— BEGIN Selected text —

# Perfect set with no rationals

1. Oct 29, 2009

### Mosis

1. The problem statement, all variables and given/known data
Is there a perfect set that contains no rationals?

2. Relevant equations
A set is perfect if it is closed and contains no isolated points.

3. The attempt at a solution
Why not just take the set of irrational numbers as your whole space? This set is certainly closed as it's the whole metric space, and it contains no isolated points, as the irrationals are dense in themselves.

What's wrong with this? I'm not confident it's correct since this was given as a bonus problem on an assignment, but I can't see what's wrong with my example.

Edit: the prof probably meant for us to find a perfect subset of R with no rationals, 'cause that seems a lot harder and I don't even know where to start. so how might I go about doing that, then?

— END Selected text —

— Exercise instructions —
1. In the forum post on perfect sets, switch "metric space" to "topological space" and write out the passage from "1. The problem" up to and including "with my example.".
2. Decide whether each statement agrees with the forum post on perfect sets. Answer yes or no, and quote the words from the post that decide it.
(a) The post defines a perfect set as one that is closed and contains no isolated points.
(b) The problem was given as a required question on an exam.
(c) The poster states that the irrationals are dense in themselves.
3. Translate this sentence from the forum post on perfect sets into Spanish: "This set is certainly closed as it's the whole metric space, and it contains no isolated points, as the irrationals are dense in themselves."

— BEGIN Source data —

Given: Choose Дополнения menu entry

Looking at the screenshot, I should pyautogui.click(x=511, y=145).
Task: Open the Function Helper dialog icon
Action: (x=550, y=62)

— END Source data —

— Results of the exercise —
1.
1. The problem statement, all variables and given/known data
Is there a perfect set that contains no rationals?

2. Relevant equations
A set is perfect if it is closed and contains no isolated points.

3. The attempt at a solution
Why not just take the set of irrational numbers as your whole space? This set is certainly closed as it's the whole topological space, and it contains no isolated points, as the irrationals are dense in themselves.

What's wrong with this? I'm not confident it's correct since this was given as a bonus problem on an assignment, but I can't see what's wrong with my example.

2.
(a) Yes: "A set is perfect if it is closed and contains no isolated points."
(b) No: "this was given as a bonus problem on an assignment"
(c) Yes: "as the irrationals are dense in themselves"

3. Este conjunto es sin duda cerrado, ya que es todo el espacio métrico, y no contiene puntos aislados, ya que los irracionales son densos en sí mismos.